If you truly are interested in performance tuning database queries you need to get a big fat book on the subject for the database of your choice. Performance tuning is very database specific. That said, one commmon issue in tuning queries that you must be aware of no matter the database is that the tuned query should return exactly the same result set as the original query but be faster. Sometimes people tuning forget this basic thing and end up with a query that is faster but doesn't do the same thing.
Problems in database queries -
Wrong results - the query doesn't actually do what you want it to do
Performance - the query times out or is too slow. Many things can cause this but a couple of common causes are bad database design (do not use EAV tables for instance), use of poorly performing query techinques such as correlated subqueries, looping through records one at a time, lack of correct indexing, statistics out of date, queries that are not sargeable and of course hardware and network issues.
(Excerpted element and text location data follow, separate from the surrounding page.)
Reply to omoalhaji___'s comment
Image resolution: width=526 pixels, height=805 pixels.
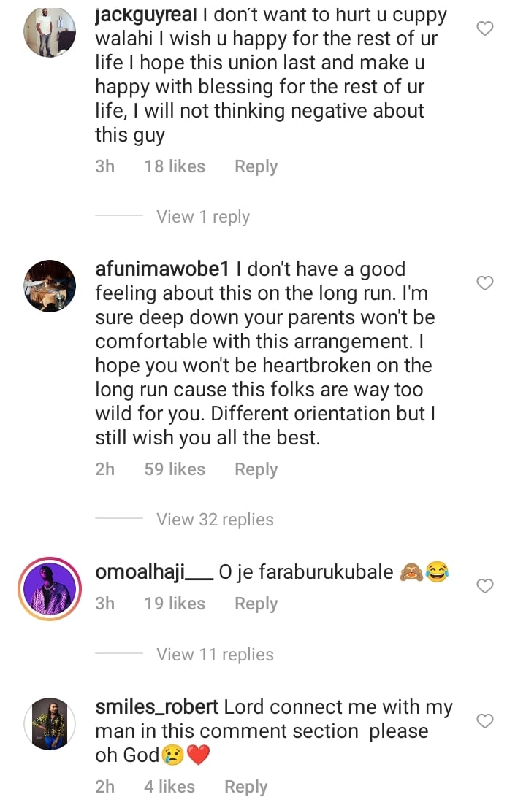(256, 604)
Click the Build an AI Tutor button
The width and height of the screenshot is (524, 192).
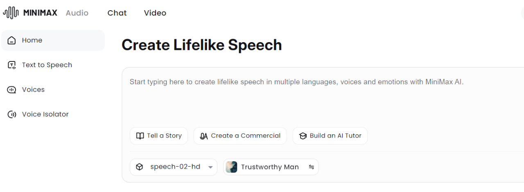coord(330,136)
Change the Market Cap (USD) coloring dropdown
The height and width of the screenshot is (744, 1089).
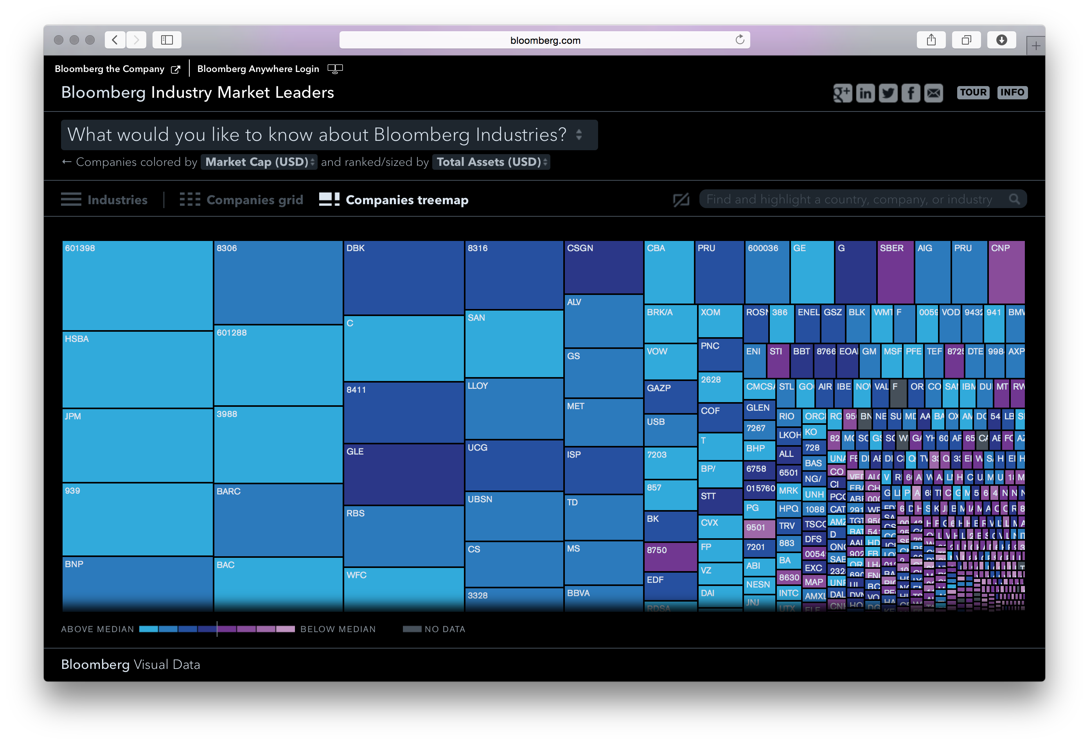coord(259,162)
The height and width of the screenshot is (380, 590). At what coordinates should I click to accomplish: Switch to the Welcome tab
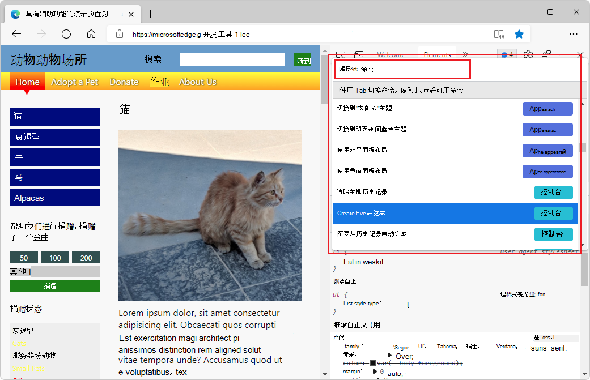point(391,54)
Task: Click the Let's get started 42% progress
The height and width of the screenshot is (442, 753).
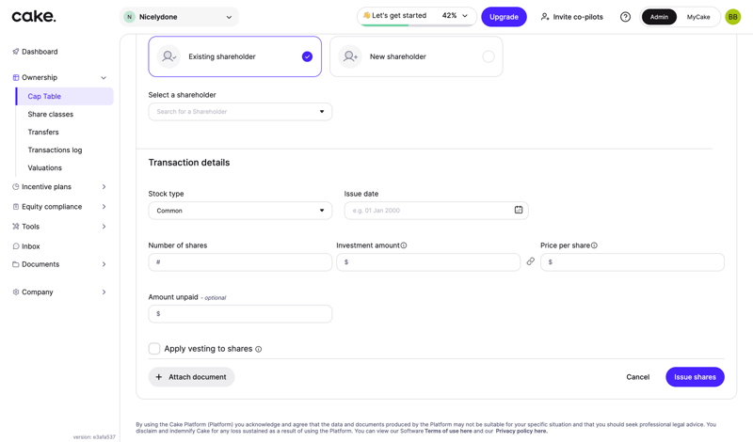Action: (x=415, y=16)
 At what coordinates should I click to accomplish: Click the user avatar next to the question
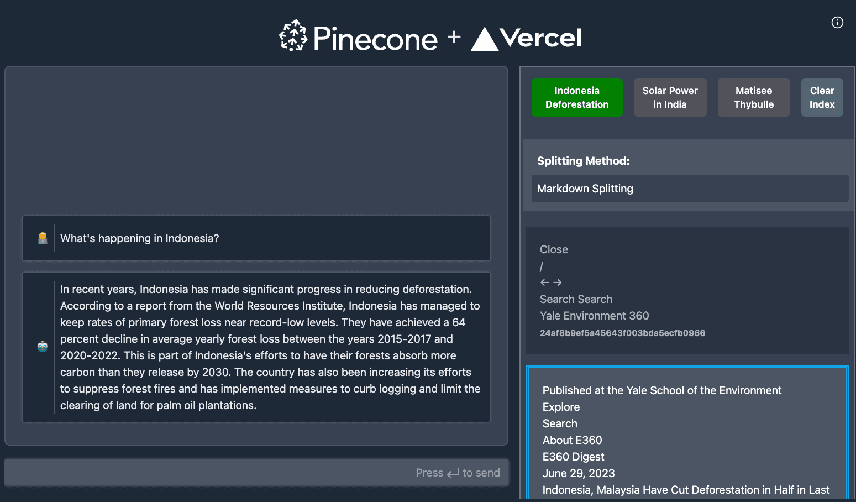click(43, 238)
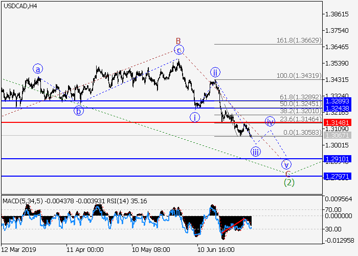Click the circled wave 'a' marker
The width and height of the screenshot is (358, 256).
tap(38, 68)
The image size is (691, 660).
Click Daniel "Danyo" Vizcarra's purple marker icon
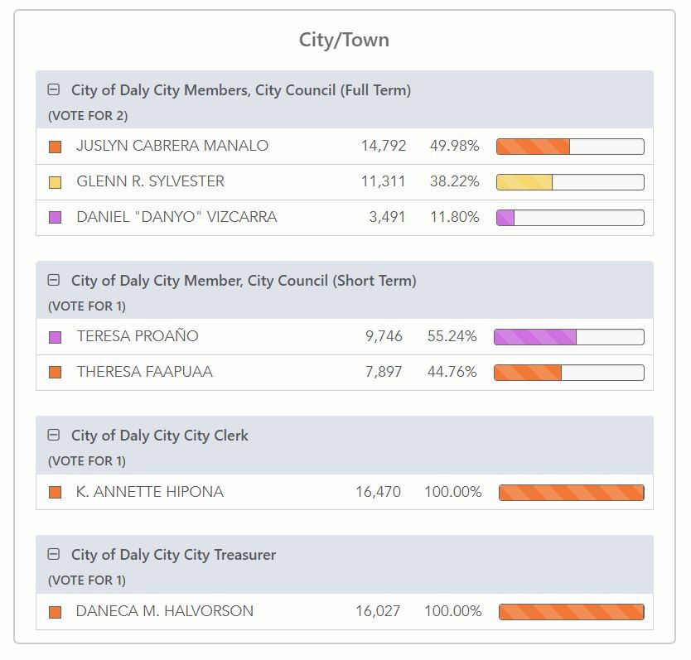(x=56, y=217)
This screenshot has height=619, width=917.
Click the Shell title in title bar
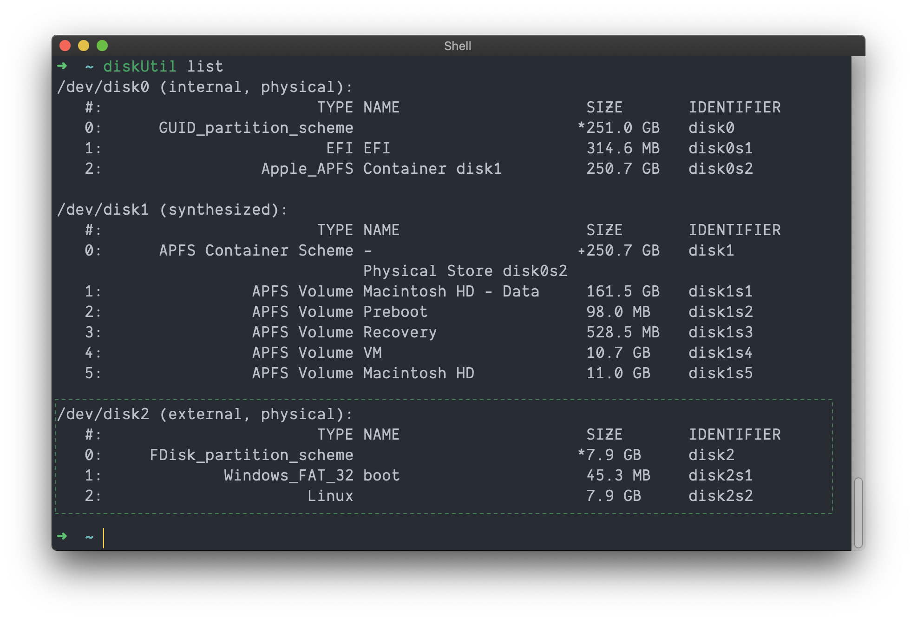[458, 46]
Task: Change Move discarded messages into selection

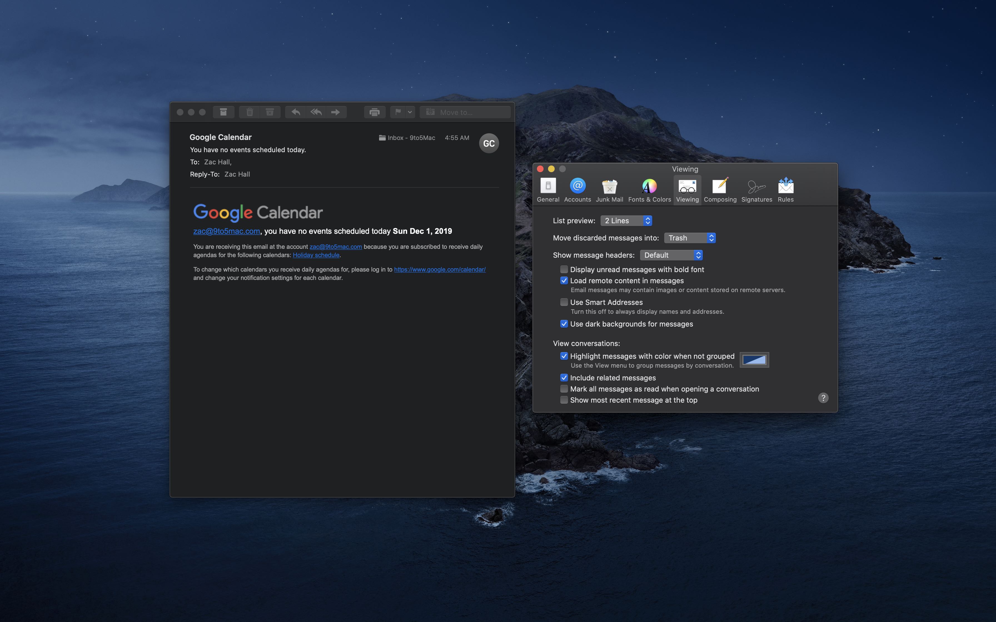Action: click(690, 238)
For Inserts,updates, deletes - there can be problems with data integrity due to poor database design (lack of foreign keys, lack of default values, lack of constraints) or query design. SOmetimes people choose to make thier own autoincrementing field instead of using whatever comes with the datbase. These can run into concurrency issues.
Security - database does not properly protect it's data (encryption of Personal data, coding to avoid injection attacks, limiting rights to do things to the dat, etc.)
Lack of testing of edge cases - this is a frequent problem in dynamic SQl and triggers especially when developers only consider the most common case and the thing breaks when the edge case hits it.